Most definitely one of the biggest surprise hits of 2015, THE VISIT marks a complete return to form for THE SIXTH SENSE/SIGNS filmmaker M. Night Shyamalan. Gone are the escalating price tags that Shyamalan relied so heavily on following the success of his “I see dead people” breakout hit. What we’re given with this film is a heartfelt story of coming to terms with the absence of a parent and the pain/anger that comes with that, mixed with a plot that is both terrifying and humorous at the same time.

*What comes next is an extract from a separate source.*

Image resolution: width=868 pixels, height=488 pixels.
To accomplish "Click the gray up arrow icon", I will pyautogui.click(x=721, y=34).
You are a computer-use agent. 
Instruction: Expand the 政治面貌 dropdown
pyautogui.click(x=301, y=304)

What makes the film so effective, is the realness and chemistry between its two protagonists. There’s a sense of wonder and curiosity that comes with the story of a mother sending her two children,  Becca and Tyler (Olivia DeJonge and Ed Oxenbould), to visit her longtime estranged parents for the first time. Becca wants to make a documentary about the grandparents and the events that led to her mother leaving their house as a young adult. The young girl’s desire to film various things serves the film’s purpose and never feels like your typical found footage fare. Scenes detailing their trek to their grandparents’ house are given to us, filled with everything from questions to each other regarding their absent father to Tyler’s dreams of being a rapper (Oxenbould steals the film and every scene he has freestyle rapping will make you laugh until your sides hurt) are on full display, allowing you to fall in love with the film’s characters before any real danger comes their way.

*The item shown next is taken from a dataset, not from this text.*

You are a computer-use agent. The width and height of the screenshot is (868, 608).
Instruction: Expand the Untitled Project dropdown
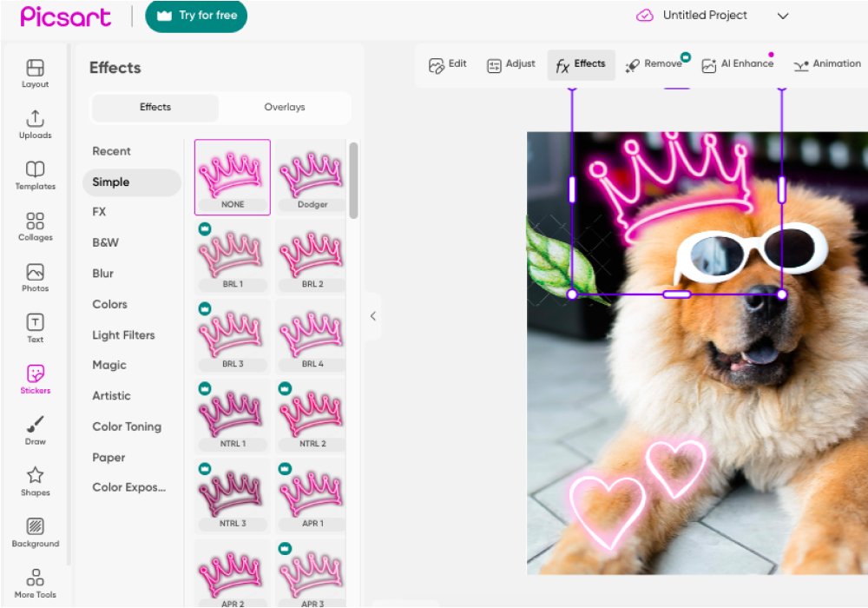tap(782, 16)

When the young duo reach their “Nana and Pop Pop” (two excellent performances from Deanna Dunagan and Peter McRobbie) they’re relieved, with Becca thinking her filming and asking questions will help mend the distance and wedge between her mother and them. All is well at first, with the kids loving their grandparents and enjoying normal children activities, but little by little the film’s puzzles fall into place and the kids are left to wonder in disbelief, when the two grandparents begin to act very stranger.

Very much a suspenseful horror film with an excellent setup and a home run for a second half, THE VISIT shows what happens when Shyamalan is without tons of money and is able to fall back in love with personal stories. The filmmaker might not have lived the situations that he puts his characters in per se, but it feels like a film that is close to his heart, showing us once again how talented the director is when he’s left with just a small film that relies on characters development, great scares and good performances. DeJonge and Oxenbould breathe life into Becca and Tyler and it feels like we’re watching kids that we might have hung out with growing up, making the film even more effective than it already was. We care about the kids, so when they begin to suspect that Nana and Pop Pop aren’t acting normal (a hide and seek game under the house is absolutely terrifying), we care about the kids making it out alive.

It’s a solid example of creating moments, easing the audience into the situation and scaring the complete crap out of them, something that was so special about Shyamalan’s early films. He’s rejuvenated with the film, showing how great of a storyteller he can be, given a smaller film where it’s not all about special effects or out of this world plots. A complete return to form.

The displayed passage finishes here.